Properly regulated futures exchanges “democratized the spot market”, erased the asymmetrical advantages of entrenched insiders like big brokers, and made spot markets more transparent and efficient – provided the contracts were structured properly and attracted liquidity. “Markets should not be assumed to exist,” Sandor wrote. “Markets are created, and liquidity must be built.”

Herding cats

This will apply to AEX too, and Huang faces a Herculean task. He must convince mainland entities to issue his international-style certificates, called A-RECs. The registry will be built on blockchain, to enable provenance.

That in turn requires winning acceptance from various Beijing bureaucracies. He must also convince big global buyers, both other companies looking to purchase renewable allotments from China and financial institutions looking to make markets or invest in these assets. China’s commodities exchanges are basically black boxes to foreigners, who will not be encouraged by Beijing’s decision to kick out I-REC.

Huang has experience in bringing together US and Chinese interests. He worked for Sandor at the Chicago Climate Exchange in the mid-2000s, and advised CCX on establishing a joint venture in China.

Sandor was keen to take CCX abroad, and one of his projects was the creation of the Tianjin Climate Exchange. Huang helped with introductions to partners such as Chinese oil major PetroChina. He also brought in Sungard (now FIS) technology to operate the new exchange.

CCX became the only foreign entity to hold equity in a Chinese exchange, and Huang served as its assistant chairman. Today TCX trades the emission rights of sulfur dioxide, chemical oxygen, and greenhouse gases, and its shareholders have expanded to include the likes of Ant Group.

Hong Kong is the place

But TCX is a spot market and its participants are domestic. Huang says being subject to Chinese governance and regulation limits TCX’s appeal to foreigners and its impact in green finance. Meanwhile, he doesn’t see Hong Kong Exchanges and Clearing (HKEX) as able to fill the gap.

“My goal is to bring China into the twenty-first century with international trading and regulatory standards,” Huang said. “We can bring Chinese SOEs to Hong Kong where they can meet global financial institutions. Global liquidity can help China decarbonize efficiently, and create a global cap-and-trade, like QFII,” referring to China’s qualified foreign institutional investor scheme. 

The pilot at Cyberport should launch in October.

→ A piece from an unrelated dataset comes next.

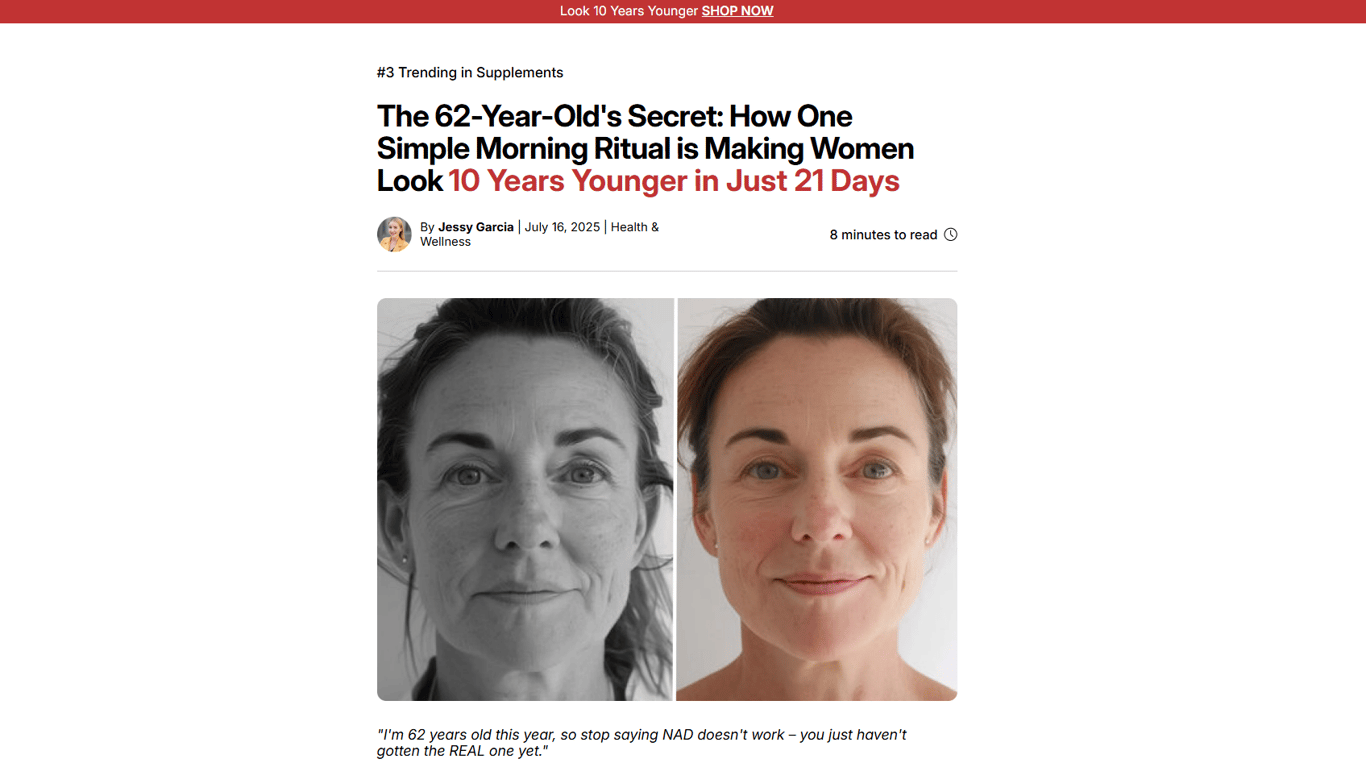Image resolution: width=1366 pixels, height=763 pixels.
Task: Click the '#3 Trending in Supplements' label
Action: point(470,73)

It is designed to prove these contracts can make money for buyers and market makers, and provide transparency into what is otherwise an opaque domestic market. Fundraising has been difficult, but if AEX can prove a futures market for China emissions can work, he hopes to attract strategic investors.

Success could also help Hong Kong reassert the viability of being a China-based international financial center, with a green tint.

Huang says he is calling his product ‘Carbon Connect’, a play on the existing StockConnect scheme between HKEX and its counterparts in Shanghai and Shenzhen.

“But the real ‘connect’,” he said, “is derivatives and price discovery. Core climate trading is spot, but it’s meaningless without a futures market.”